**TASK OBJECTIVE**
Rewrite the entries starting with the line containing "is (750, 450)." and going on through the end of the entries, renaming "coordinate pair" as "coordinate tuple" and keeping everything else unchanged. Give only those lines.

**LISTED ENTRIES**
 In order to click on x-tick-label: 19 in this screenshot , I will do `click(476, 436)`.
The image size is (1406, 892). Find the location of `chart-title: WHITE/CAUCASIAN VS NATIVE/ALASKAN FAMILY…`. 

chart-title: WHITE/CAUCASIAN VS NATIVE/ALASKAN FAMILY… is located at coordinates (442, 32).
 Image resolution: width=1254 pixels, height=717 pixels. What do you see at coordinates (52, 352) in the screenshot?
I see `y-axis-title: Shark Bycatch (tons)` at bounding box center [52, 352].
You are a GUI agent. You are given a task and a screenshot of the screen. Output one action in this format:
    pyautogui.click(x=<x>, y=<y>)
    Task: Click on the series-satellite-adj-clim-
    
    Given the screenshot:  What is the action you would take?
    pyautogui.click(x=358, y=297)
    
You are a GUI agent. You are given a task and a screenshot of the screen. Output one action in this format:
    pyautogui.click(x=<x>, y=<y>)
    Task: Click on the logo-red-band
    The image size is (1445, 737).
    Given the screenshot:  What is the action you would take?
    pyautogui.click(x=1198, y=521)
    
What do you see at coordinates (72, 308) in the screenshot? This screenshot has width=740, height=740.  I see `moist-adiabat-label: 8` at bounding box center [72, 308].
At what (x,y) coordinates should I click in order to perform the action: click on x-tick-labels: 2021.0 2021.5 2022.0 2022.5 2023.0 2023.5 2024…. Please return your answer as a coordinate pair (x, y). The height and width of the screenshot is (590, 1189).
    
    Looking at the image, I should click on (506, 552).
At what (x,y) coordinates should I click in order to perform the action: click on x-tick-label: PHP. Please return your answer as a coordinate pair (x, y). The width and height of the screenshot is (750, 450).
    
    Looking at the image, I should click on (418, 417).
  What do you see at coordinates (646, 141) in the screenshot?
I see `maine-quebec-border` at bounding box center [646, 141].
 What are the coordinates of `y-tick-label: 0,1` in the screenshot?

**ANSWER FOR THE TASK**
At what (x,y) coordinates should I click in order to perform the action: click on x-tick-label: PHP. Please return your answer as a coordinate tuple (x, y). The width and height of the screenshot is (750, 450).
    
    Looking at the image, I should click on (418, 417).
  What do you see at coordinates (646, 141) in the screenshot?
I see `maine-quebec-border` at bounding box center [646, 141].
 What are the coordinates of `y-tick-label: 0,1` in the screenshot?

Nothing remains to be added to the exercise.